··· Data under study

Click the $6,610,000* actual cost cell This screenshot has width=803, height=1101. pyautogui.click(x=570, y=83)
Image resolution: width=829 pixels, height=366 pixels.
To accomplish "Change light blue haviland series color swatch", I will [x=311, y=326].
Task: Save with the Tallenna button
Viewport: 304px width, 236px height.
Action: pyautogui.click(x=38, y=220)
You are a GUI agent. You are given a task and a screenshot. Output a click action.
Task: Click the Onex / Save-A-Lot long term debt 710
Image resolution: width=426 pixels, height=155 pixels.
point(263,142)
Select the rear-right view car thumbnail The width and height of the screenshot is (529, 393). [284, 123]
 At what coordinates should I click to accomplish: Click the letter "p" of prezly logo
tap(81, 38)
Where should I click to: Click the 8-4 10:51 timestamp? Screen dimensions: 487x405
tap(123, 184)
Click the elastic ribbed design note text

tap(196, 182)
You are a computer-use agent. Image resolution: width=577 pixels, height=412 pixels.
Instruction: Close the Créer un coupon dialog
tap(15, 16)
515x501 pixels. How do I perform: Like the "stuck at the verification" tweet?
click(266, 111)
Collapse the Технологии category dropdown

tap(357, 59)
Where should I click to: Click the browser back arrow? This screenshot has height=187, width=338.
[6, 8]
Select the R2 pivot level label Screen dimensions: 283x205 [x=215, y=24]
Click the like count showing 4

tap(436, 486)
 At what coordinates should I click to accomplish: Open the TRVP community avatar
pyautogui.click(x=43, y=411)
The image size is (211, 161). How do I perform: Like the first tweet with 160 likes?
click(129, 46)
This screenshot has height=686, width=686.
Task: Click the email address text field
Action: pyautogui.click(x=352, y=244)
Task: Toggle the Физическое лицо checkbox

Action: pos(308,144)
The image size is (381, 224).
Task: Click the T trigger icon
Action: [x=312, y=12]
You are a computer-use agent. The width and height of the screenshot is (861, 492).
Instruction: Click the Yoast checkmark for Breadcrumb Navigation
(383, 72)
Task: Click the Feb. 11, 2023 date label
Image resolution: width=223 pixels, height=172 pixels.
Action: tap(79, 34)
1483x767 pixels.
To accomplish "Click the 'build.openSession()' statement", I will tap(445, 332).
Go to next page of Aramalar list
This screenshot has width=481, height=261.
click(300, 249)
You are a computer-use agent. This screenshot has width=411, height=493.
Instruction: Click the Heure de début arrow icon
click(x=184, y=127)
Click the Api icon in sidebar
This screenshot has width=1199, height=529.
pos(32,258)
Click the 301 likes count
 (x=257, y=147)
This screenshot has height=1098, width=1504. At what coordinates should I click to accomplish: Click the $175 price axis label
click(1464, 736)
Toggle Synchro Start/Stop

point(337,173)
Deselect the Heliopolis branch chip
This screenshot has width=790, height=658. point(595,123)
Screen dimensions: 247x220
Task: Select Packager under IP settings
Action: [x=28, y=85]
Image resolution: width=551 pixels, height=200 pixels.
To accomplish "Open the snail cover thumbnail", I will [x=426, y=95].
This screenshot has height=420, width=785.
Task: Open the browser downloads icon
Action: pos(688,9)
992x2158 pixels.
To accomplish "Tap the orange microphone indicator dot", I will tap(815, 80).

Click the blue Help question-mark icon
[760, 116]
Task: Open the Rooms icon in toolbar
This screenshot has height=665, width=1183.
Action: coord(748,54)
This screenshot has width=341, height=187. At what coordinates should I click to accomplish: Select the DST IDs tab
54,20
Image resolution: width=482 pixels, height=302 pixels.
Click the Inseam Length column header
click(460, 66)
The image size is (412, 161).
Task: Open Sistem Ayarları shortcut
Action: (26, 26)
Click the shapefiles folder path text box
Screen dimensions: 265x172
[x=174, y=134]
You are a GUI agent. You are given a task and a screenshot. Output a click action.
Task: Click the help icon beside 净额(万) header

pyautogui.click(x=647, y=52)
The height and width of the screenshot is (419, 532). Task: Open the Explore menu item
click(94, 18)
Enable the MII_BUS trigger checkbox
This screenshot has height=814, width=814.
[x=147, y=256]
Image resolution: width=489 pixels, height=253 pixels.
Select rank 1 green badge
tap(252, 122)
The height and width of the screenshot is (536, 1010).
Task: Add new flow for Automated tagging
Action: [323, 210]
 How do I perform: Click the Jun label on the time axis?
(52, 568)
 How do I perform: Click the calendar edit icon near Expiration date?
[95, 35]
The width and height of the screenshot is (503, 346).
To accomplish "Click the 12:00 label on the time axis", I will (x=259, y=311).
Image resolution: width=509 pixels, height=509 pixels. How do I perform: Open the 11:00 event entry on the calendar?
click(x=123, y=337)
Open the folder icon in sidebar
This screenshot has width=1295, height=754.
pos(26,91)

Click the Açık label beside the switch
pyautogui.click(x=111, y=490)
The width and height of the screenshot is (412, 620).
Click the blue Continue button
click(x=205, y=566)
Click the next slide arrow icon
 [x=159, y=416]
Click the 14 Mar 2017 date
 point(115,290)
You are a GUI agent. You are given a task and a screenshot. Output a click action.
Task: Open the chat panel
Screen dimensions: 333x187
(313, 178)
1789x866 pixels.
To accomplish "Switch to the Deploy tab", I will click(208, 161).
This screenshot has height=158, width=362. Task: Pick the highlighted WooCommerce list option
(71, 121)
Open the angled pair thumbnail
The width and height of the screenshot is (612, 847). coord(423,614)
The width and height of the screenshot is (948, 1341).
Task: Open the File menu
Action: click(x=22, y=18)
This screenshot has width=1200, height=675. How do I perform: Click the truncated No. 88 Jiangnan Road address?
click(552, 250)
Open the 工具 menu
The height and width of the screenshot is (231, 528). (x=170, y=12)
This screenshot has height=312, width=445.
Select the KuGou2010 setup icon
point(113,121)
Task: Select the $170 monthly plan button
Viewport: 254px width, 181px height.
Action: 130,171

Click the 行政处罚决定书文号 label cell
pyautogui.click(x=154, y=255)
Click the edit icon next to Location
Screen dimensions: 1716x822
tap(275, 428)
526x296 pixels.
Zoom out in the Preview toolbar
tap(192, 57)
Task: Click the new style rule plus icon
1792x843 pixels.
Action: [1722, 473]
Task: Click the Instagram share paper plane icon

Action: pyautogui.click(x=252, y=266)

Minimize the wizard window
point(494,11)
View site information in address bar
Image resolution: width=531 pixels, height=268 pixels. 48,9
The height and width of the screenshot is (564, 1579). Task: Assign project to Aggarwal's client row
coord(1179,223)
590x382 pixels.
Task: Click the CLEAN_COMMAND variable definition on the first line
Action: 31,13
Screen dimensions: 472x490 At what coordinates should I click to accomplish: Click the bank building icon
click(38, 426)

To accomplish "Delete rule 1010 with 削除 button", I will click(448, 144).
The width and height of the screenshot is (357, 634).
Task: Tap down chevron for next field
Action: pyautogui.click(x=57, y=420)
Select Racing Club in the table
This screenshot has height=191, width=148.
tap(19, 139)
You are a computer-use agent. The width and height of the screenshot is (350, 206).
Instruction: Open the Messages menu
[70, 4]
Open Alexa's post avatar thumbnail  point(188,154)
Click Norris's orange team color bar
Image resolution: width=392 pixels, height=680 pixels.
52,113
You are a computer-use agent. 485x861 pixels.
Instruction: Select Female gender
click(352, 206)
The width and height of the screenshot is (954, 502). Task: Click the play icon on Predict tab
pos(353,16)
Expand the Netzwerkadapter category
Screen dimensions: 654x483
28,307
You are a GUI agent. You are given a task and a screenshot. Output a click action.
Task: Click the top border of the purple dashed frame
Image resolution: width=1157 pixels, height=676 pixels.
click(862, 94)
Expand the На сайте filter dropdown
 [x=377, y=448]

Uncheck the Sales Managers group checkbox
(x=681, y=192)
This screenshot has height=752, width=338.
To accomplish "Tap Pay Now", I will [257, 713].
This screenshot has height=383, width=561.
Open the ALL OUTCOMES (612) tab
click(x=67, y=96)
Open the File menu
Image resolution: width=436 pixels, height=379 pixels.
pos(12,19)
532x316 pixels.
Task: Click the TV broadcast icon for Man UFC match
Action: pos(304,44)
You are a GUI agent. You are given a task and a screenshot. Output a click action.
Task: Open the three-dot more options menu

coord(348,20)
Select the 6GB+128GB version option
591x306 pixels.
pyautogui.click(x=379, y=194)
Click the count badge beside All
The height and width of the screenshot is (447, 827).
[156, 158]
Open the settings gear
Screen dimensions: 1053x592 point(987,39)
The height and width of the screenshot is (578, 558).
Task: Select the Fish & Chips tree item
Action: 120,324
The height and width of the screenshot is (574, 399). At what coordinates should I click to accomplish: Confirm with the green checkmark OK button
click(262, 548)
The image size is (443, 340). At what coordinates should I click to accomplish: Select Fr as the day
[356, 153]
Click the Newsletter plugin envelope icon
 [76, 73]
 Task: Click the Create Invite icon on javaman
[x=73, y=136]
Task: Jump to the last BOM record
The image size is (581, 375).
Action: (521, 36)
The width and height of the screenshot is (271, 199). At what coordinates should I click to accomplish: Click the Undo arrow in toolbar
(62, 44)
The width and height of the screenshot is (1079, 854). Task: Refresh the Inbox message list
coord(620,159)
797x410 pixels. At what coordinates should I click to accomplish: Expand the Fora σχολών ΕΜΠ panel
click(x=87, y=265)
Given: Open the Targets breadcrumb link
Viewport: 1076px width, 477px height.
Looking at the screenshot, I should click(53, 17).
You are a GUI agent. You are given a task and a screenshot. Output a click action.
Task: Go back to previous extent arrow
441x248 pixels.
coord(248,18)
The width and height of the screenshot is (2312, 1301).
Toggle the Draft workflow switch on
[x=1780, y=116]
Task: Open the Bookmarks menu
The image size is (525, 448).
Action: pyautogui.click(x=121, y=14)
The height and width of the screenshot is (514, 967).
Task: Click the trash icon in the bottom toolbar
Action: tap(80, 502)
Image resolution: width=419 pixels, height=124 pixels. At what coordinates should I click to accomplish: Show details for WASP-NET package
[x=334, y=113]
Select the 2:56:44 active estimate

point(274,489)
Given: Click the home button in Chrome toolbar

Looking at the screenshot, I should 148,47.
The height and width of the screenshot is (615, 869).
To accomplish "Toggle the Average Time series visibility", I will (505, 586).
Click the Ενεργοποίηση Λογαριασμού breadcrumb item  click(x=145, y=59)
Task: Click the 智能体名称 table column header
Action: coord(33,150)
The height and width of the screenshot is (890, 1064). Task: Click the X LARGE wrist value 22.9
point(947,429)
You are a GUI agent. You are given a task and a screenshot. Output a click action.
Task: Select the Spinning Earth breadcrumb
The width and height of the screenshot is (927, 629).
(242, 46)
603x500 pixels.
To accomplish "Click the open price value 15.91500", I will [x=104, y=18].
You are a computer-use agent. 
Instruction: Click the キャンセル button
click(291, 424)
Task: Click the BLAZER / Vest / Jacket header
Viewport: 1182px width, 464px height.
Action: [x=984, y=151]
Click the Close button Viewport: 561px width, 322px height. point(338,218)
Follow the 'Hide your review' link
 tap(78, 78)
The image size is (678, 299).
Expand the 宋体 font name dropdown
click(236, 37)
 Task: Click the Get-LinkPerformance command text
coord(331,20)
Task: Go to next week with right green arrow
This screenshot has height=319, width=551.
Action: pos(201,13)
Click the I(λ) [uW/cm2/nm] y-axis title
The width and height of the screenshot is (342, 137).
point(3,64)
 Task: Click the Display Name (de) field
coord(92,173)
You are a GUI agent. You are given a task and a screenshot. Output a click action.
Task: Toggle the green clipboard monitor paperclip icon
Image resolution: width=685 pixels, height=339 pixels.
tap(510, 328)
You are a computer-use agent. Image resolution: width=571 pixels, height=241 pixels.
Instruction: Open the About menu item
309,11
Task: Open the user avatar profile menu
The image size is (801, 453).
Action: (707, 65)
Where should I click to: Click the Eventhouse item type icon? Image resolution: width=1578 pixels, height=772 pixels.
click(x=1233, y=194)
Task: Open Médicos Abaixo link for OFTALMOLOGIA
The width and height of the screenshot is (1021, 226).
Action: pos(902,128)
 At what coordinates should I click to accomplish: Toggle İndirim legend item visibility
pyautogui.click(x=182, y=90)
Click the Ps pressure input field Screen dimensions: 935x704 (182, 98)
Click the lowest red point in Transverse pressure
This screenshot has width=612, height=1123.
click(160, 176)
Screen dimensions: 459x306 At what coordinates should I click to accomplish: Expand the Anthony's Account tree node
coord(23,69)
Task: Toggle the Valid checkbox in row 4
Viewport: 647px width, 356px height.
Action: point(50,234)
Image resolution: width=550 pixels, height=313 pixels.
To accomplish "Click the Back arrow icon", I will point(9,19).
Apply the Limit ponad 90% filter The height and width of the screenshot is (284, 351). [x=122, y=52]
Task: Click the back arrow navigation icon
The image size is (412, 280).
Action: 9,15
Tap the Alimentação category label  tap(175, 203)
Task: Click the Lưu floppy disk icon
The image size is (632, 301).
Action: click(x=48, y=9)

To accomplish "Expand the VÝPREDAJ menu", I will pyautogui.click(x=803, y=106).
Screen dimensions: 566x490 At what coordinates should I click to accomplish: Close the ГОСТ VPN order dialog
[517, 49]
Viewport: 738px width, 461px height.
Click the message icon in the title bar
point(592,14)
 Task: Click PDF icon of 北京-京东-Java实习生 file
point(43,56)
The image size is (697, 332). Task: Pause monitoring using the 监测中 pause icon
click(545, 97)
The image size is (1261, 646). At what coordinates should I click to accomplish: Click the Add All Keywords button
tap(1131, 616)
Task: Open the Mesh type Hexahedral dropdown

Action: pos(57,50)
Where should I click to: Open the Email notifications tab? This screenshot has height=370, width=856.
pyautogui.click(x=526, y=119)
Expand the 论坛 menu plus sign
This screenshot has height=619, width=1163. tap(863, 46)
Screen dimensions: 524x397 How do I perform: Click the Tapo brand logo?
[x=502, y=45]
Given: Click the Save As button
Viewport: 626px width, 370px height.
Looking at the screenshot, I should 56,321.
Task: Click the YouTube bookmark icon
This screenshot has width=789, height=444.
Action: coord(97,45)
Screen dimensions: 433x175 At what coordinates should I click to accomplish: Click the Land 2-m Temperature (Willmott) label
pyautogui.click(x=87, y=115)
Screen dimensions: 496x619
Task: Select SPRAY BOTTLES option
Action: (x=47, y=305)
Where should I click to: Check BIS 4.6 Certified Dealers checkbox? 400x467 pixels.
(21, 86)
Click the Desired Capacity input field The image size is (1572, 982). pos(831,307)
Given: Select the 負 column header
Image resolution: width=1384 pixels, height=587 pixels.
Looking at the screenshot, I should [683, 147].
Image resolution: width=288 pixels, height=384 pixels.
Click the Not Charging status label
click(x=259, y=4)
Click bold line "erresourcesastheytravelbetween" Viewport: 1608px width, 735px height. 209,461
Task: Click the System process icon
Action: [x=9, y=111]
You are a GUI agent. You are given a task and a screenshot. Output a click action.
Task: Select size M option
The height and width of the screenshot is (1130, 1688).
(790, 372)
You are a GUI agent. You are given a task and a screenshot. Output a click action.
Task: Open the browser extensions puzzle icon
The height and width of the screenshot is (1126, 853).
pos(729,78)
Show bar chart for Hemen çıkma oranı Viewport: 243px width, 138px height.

······

Work instruction
A line belongs in the answer if it contains the word "Save"; copy every such line from the data above.

Task result
Task: Save with the Tallenna button
Task: Click the Onex / Save-A-Lot long term debt 710
Given: Click the Save As button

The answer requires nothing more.